* **RECORDS FOR THIS TASK**:
--
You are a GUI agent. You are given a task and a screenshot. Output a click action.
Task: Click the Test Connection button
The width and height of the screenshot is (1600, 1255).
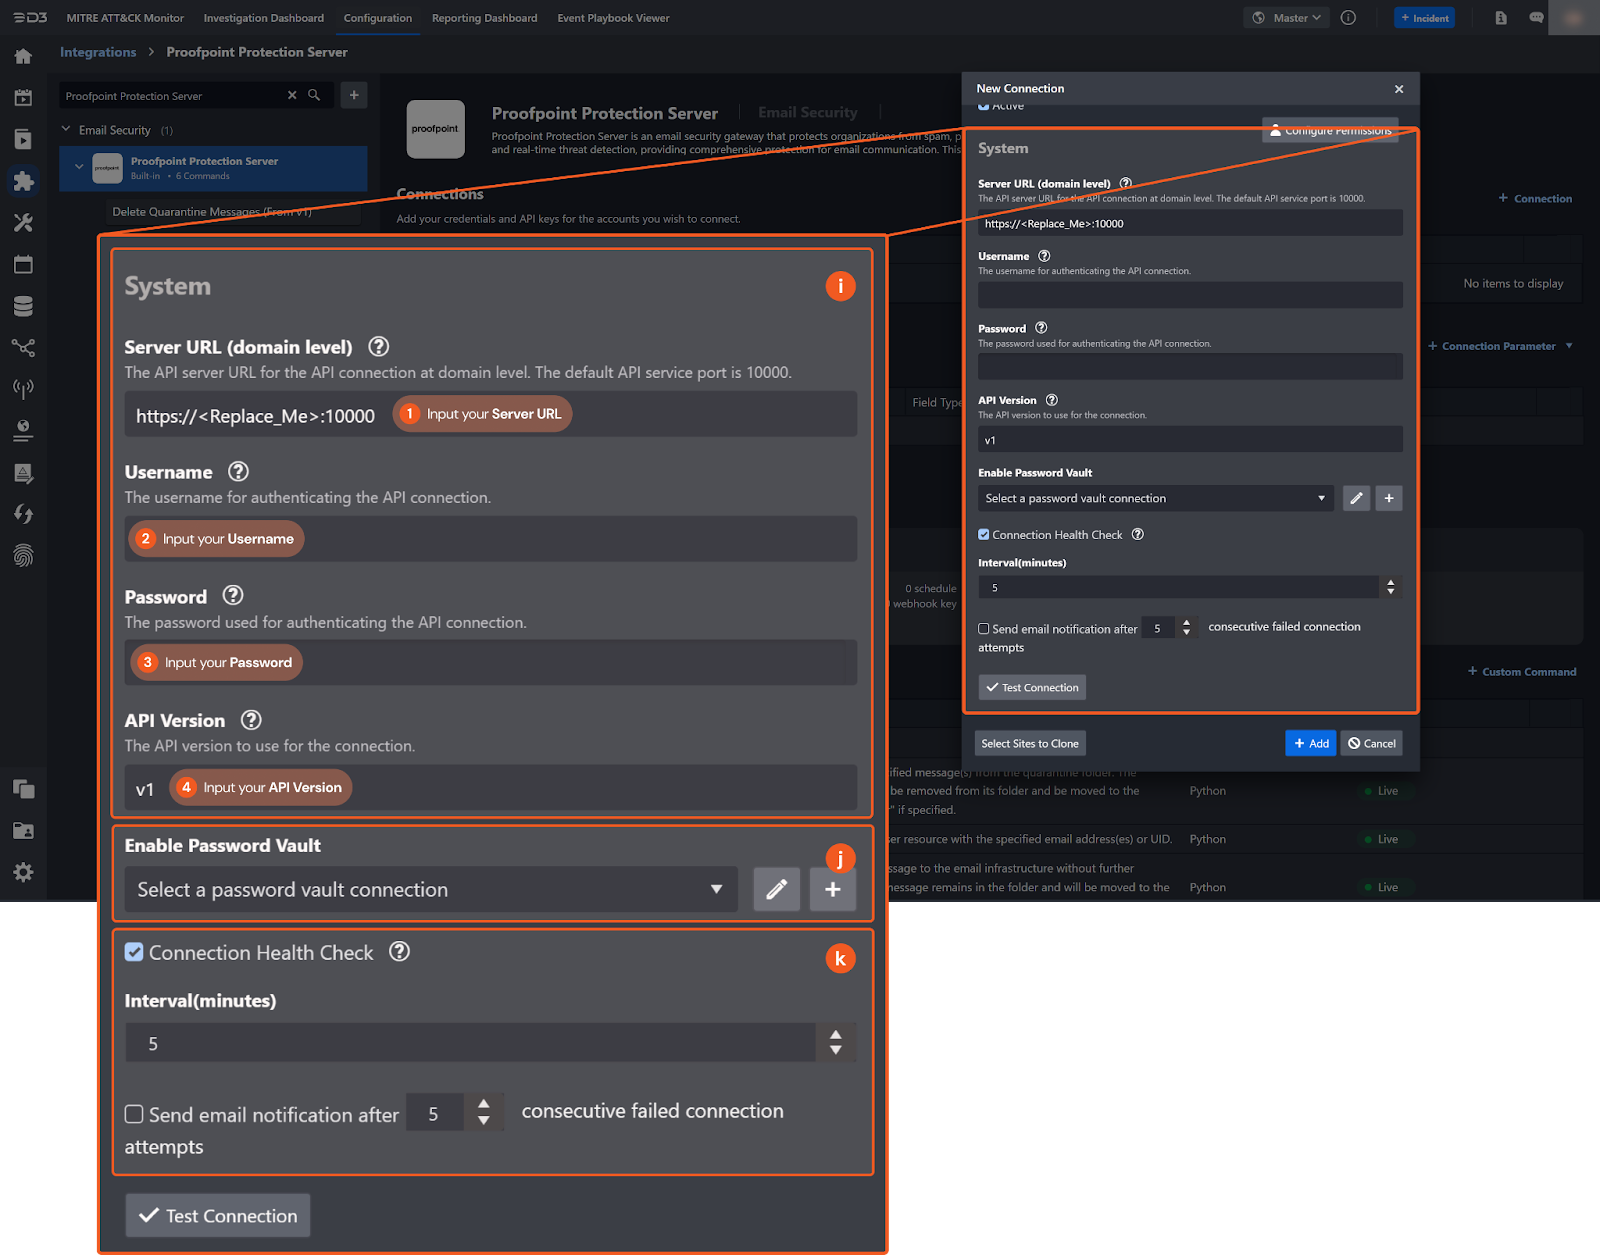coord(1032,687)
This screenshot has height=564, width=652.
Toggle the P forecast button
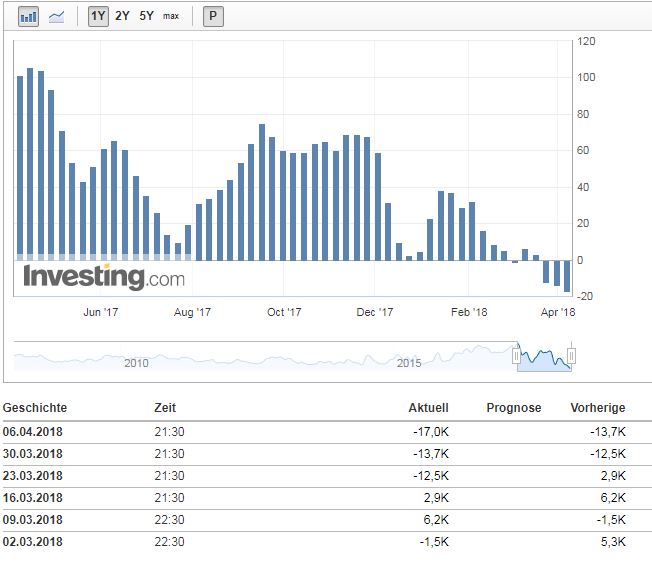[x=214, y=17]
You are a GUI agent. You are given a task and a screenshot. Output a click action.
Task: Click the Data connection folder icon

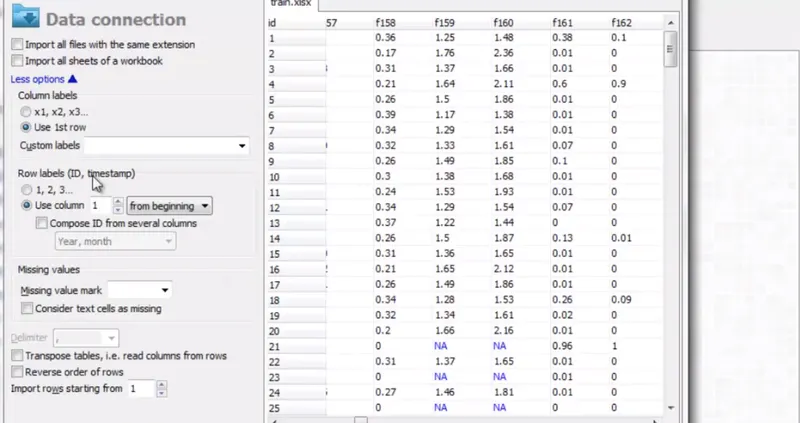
--
Transcribe all records verbatim, no pictures.

You are a GUI agent. You are given a task and a screenshot. Output a click action.
Task: Click the Test Connection button
The width and height of the screenshot is (1600, 1255).
coord(1032,687)
This screenshot has height=564, width=652.
Toggle the P forecast button
[x=214, y=17]
You are a GUI agent. You are given a task and a screenshot. Output a click action.
Task: Click the Data connection folder icon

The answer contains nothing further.